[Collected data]
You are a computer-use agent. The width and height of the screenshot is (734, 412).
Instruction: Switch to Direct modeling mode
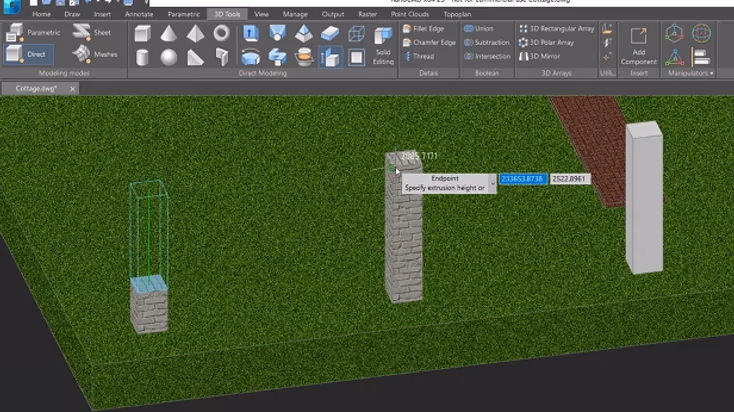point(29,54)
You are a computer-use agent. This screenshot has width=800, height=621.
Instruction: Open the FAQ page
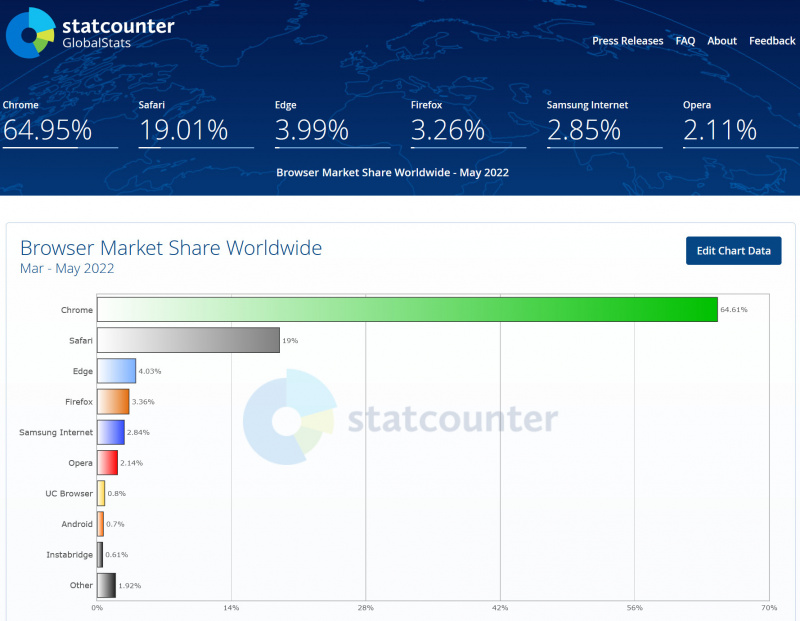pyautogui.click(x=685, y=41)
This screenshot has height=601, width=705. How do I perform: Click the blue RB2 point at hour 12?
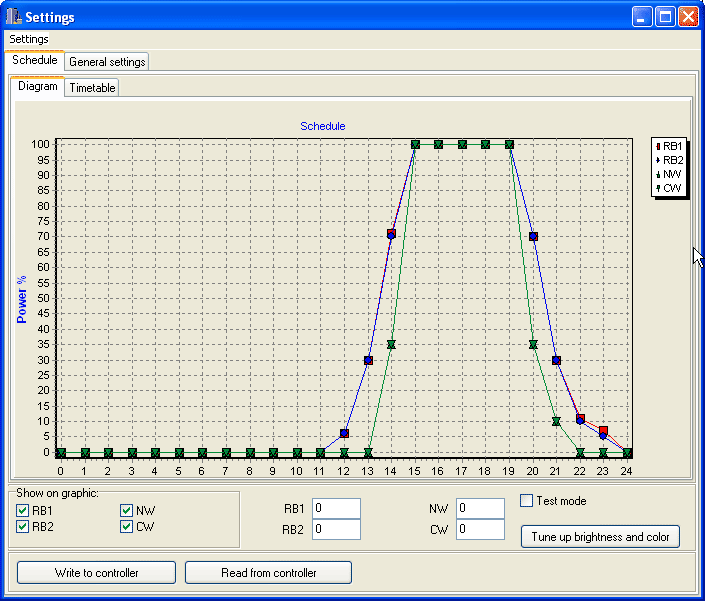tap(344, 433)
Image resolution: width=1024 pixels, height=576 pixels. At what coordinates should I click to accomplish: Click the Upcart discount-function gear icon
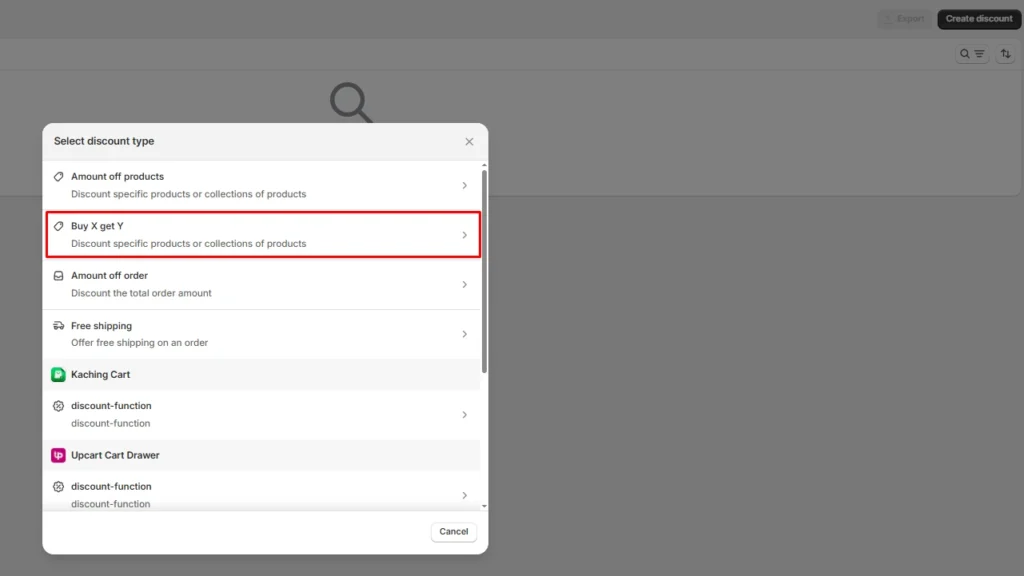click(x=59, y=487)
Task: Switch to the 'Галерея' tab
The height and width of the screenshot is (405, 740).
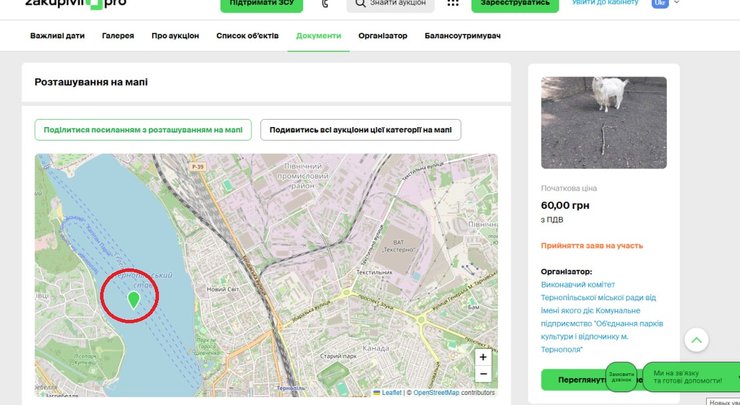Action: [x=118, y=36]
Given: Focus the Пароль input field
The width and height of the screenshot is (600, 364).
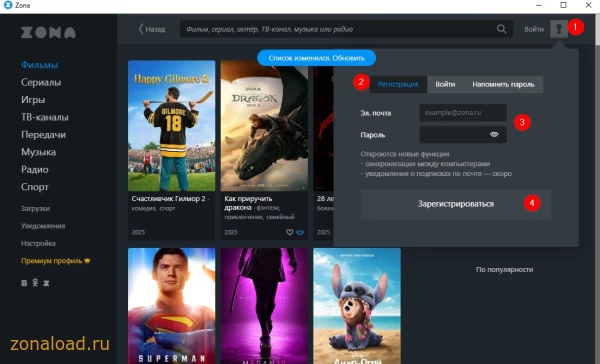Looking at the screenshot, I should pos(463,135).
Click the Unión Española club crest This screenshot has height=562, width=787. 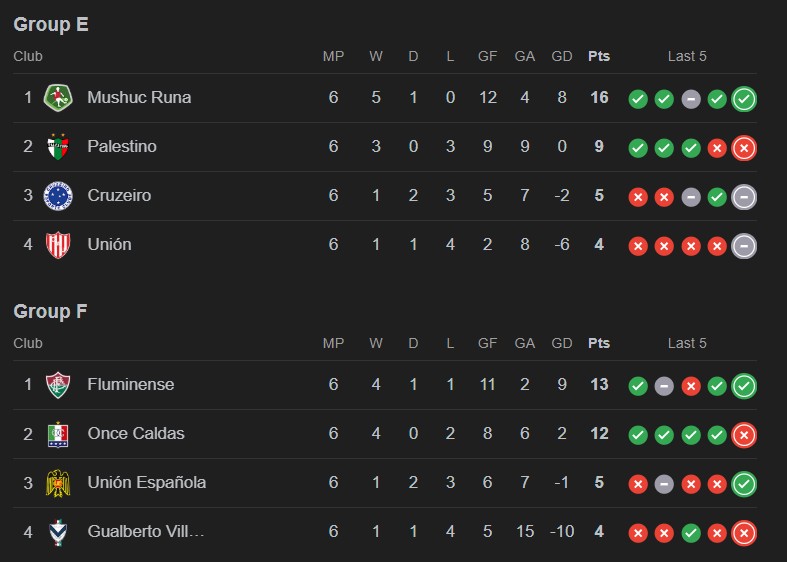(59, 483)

- **INSTRUCTIONS TO FOLLOW**
Which lines of the records above contain the word "computer"? Copy each of them.

- **COMPLETED EXERCISE**
You are a computer-use agent. The width and height of the screenshot is (734, 412).
You are a computer-use agent. This screenshot has width=800, height=621.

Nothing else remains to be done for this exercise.